START Records to process

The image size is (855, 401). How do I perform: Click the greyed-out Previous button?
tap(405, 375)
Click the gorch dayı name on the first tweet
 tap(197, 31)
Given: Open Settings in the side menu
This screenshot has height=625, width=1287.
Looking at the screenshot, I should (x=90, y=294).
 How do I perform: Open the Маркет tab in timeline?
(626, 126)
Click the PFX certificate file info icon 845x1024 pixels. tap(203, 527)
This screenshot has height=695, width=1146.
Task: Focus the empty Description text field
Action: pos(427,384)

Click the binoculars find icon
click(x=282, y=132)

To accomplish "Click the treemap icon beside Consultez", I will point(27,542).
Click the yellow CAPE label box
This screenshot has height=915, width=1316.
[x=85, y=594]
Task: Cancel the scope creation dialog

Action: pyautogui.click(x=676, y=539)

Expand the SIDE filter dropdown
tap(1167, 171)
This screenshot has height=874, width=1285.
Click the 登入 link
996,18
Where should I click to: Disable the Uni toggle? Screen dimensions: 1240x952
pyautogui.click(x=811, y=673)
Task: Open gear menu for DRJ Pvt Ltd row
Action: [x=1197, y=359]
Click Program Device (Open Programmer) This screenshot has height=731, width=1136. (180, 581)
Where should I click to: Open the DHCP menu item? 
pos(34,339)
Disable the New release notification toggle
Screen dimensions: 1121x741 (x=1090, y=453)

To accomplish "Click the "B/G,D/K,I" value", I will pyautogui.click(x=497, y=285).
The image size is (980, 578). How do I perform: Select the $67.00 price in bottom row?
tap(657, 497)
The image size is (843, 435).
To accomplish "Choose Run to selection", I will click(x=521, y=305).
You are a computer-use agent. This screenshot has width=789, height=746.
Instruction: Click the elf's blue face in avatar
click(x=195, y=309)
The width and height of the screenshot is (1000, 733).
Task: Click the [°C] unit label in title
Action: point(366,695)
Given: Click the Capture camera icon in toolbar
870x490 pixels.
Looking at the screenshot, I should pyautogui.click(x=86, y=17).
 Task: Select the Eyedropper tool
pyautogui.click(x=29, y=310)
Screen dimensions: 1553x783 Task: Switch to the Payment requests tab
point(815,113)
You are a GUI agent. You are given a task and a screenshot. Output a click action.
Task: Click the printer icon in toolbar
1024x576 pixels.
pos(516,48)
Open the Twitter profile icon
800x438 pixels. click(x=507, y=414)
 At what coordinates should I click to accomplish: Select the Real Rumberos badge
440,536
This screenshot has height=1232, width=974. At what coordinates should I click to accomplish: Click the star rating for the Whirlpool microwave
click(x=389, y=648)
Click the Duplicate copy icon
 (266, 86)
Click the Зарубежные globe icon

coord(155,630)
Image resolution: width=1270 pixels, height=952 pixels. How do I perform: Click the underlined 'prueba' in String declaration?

END Records to process

The records above are to be copied out exactly, line for line.

#### [Finished exercise]
The image size is (855, 401). How do I perform: Click the greyed-out Previous button?
tap(405, 375)
Click the gorch dayı name on the first tweet
 tap(197, 31)
Given: Open Settings in the side menu
This screenshot has height=625, width=1287.
Looking at the screenshot, I should (x=90, y=294).
 How do I perform: Open the Маркет tab in timeline?
(626, 126)
Click the PFX certificate file info icon 845x1024 pixels. tap(203, 527)
This screenshot has height=695, width=1146.
Task: Focus the empty Description text field
Action: pos(427,384)

Click the binoculars find icon
click(x=282, y=132)

To accomplish "Click the treemap icon beside Consultez", I will point(27,542).
Click the yellow CAPE label box
This screenshot has height=915, width=1316.
[x=85, y=594]
Task: Cancel the scope creation dialog

Action: pyautogui.click(x=676, y=539)

Expand the SIDE filter dropdown
tap(1167, 171)
This screenshot has height=874, width=1285.
Click the 登入 link
996,18
Where should I click to: Disable the Uni toggle? Screen dimensions: 1240x952
pyautogui.click(x=811, y=673)
Task: Open gear menu for DRJ Pvt Ltd row
Action: [x=1197, y=359]
Click Program Device (Open Programmer) This screenshot has height=731, width=1136. (180, 581)
Where should I click to: Open the DHCP menu item? 
pos(34,339)
Disable the New release notification toggle
Screen dimensions: 1121x741 (x=1090, y=453)

To accomplish "Click the "B/G,D/K,I" value", I will pyautogui.click(x=497, y=285).
The image size is (980, 578). How do I perform: Select the $67.00 price in bottom row?
tap(657, 497)
The image size is (843, 435).
To accomplish "Choose Run to selection", I will click(x=521, y=305).
You are a computer-use agent. This screenshot has width=789, height=746.
Instruction: Click the elf's blue face in avatar
click(x=195, y=309)
The width and height of the screenshot is (1000, 733).
Task: Click the [°C] unit label in title
Action: point(366,695)
Given: Click the Capture camera icon in toolbar
870x490 pixels.
Looking at the screenshot, I should pyautogui.click(x=86, y=17).
 Task: Select the Eyedropper tool
pyautogui.click(x=29, y=310)
Screen dimensions: 1553x783 Task: Switch to the Payment requests tab
point(815,113)
You are a GUI agent. You are given a task and a screenshot. Output a click action.
Task: Click the printer icon in toolbar
1024x576 pixels.
pos(516,48)
Open the Twitter profile icon
800x438 pixels. click(x=507, y=414)
 At what coordinates should I click to accomplish: Select the Real Rumberos badge
440,536
This screenshot has height=1232, width=974. At what coordinates should I click to accomplish: Click the star rating for the Whirlpool microwave
click(x=389, y=648)
Click the Duplicate copy icon
 (266, 86)
Click the Зарубежные globe icon

coord(155,630)
Image resolution: width=1270 pixels, height=952 pixels. How do I perform: Click the underlined 'prueba' in String declaration?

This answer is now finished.